紀伊国の刀工の中でも、入鹿系は大和伝の流れを色濃く伝える一派とされています。重ねのある引き締まった姿に、柾目鍛えの地鉄、直刃を基調とした沸出来の刃文を備えるなど、大和色の濃い作風を特色とします。こうした基調を踏まえつつも、国次の作には独自の展開が見られます。

国次の作風

姿

本造りの脇差と平造りの短刀が多く、刀は比較的少数です。脇差はやや細身で鎬が高く、平肉がつくものが多い傾向にあり、まれに寸延びで幅広の平造もあります。短刀は小ぶりで、手搔派に似た姿です。

地鉄

小板目が詰まり、柾目を交えるものが多く見られます。板目が流れて肌立つものもあり、地沸がつき、やや白けた印象のものがあります。

刃文

直刃が最も多く、匂口が締まり小沸がつきます。

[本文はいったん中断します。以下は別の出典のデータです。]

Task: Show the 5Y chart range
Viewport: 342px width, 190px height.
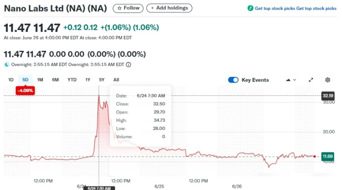Action: (x=102, y=80)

ほつれ、砂流し、掃掛け、打ちのけ、二重刃などが見られます。まれに皆焼もあります。

帽子

小丸が多く、掃掛けがかかるものが多い傾向です。

栗尻または刃上がり栗尻が多く、やや張りがあります。鑢目は勝手下がりが主流です。幅広の平造には、相州物のように腹が張るものもあります。

二字の大振りな銘が多く見られます。名所図会には、紀伊国那賀郡海神社の神宝として「明応※1癸丑八月吉日作紀伊国那賀海神前国次」と銘のあるものが伝えられていると記されています。

※1 明応

明応年間(1492~1501)頃。